Мы отошли от двери Дезмонда и перешли к следующей.
— По сути в ходе ежечасных проверок мы убеждаемся, что все дышат. Нет необходимости поднимать шумиху, если нет повода.
— Как это было с Рикки, — я показал большим пальцем в сторону 17 камеры.
— Да, и этим я заслужил средний палец, но это типично. Парень свернулся под одеялом.
У 19 двери я заглянул первым, заметив мужчину, который лежал на кровати, задрав ноги на стену. Там тихонько играло радио, но я не разобрал мотив. Мое появление в окошке привлекло его внимание, и он повернул голову. Когда наши взгляды встретились, он помрачнел и крикнул.

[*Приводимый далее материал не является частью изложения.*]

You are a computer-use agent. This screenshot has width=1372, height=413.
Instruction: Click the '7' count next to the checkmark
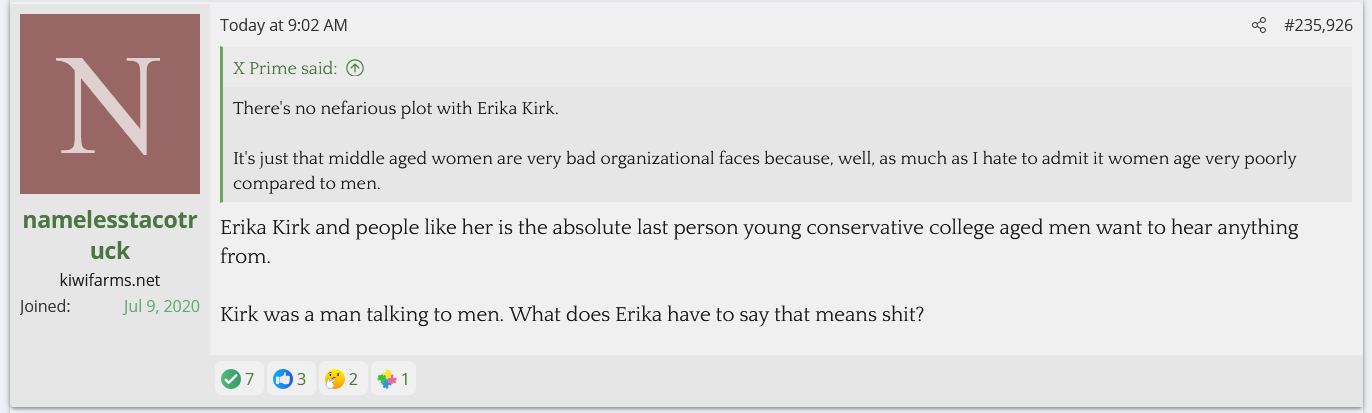click(249, 380)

— Опять белых мальчиков нанимаете, бл*ть? Кто бы мог подумать. Привет, белый пацан. Ты, наверное, дружок Рей-Рея, — его улыбка демонстрировала зубы и казалась почти садистской. Я не смутился. Он не был первым заключенным, который пытался обзывать меня или запугивать. Эта работа требовала невозмутимости.

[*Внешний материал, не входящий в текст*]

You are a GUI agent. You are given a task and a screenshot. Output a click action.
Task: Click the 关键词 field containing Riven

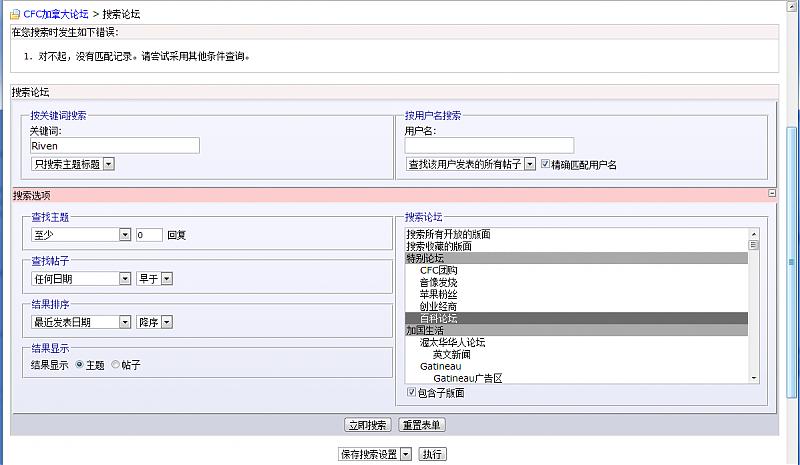(x=115, y=146)
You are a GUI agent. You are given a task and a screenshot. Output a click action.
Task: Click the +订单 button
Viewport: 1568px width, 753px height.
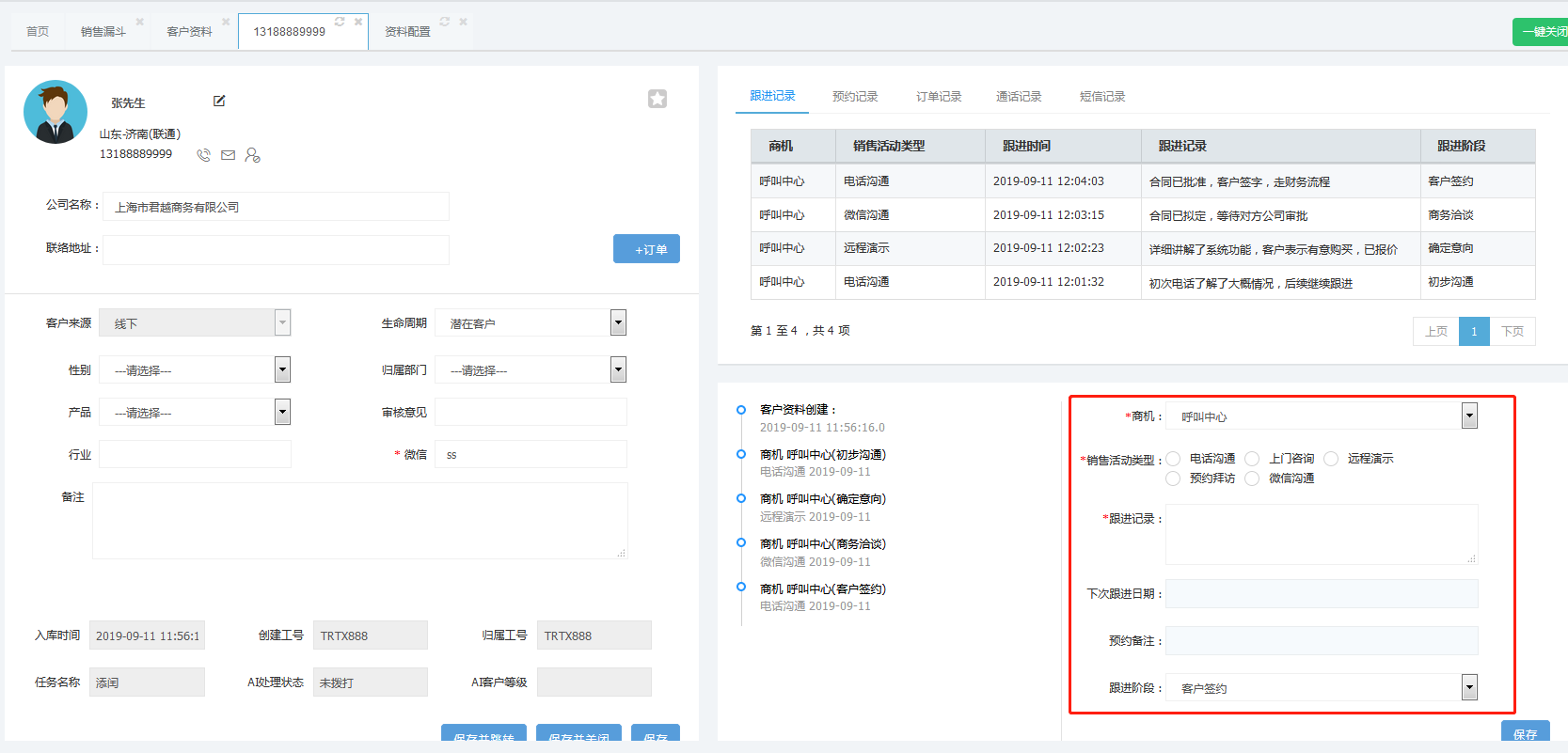point(646,249)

— Это Джеффери, — сказал Хавьер, усмехнувшись.
— Зови меня Джефф, придурок.
— Ах да, виноват. Джефф. Временами у него рот не закрывается. Надо уметь не обращать внимания на это дерьмо. Ты новенький, ты белый, так что будешь его новой мишенью. Он тебе таких историй наплетет, что не поверишь. У него креативное воображение. Но все это чухня.
— Он психически нестабилен? — спросил я, пока мы проверяли 20 дверь. Вопрос был логичным. В тюрьме было немало людей, чье психическое здоровье находилось под вопросом. Часто их бросали за решетку вместо психушки, где они могли бы получить лечение.

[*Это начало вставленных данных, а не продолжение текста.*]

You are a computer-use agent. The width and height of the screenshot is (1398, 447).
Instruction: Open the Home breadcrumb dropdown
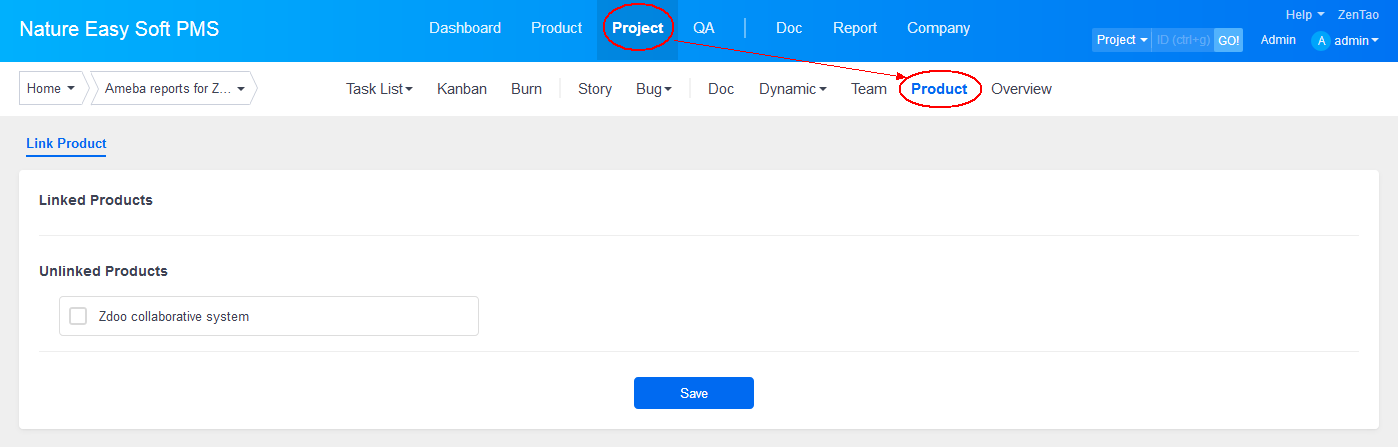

— Да тут все немного нестабильны. Что поделаешь, когда столько времени проводишь за решетками. Нельзя же просидеть десять с лишним лет, проводя в камере по 22 часа в сутки так, чтобы это на тебя не повлияло.
— Верно.
— Но нет, у Джеффа нет никакого диагноза. Он обычный чудак в камере смертника. Сертифицированный социопат.
— Я все слышу.
— А ты и должен был слышать, Джеффери. Может, разденешься? Мы скоро поведем группу в душ. Может, я заберу тебя первым, если будешь готов.
Мы проверили следующую камеру (ее обитатель спал), затем подошли к последней камере в ряду, на двери которой значилась черная цифра 21. Хавьер заглянул внутрь и задержался дольше привычного. Когда он отстранился, мне стало любопытно.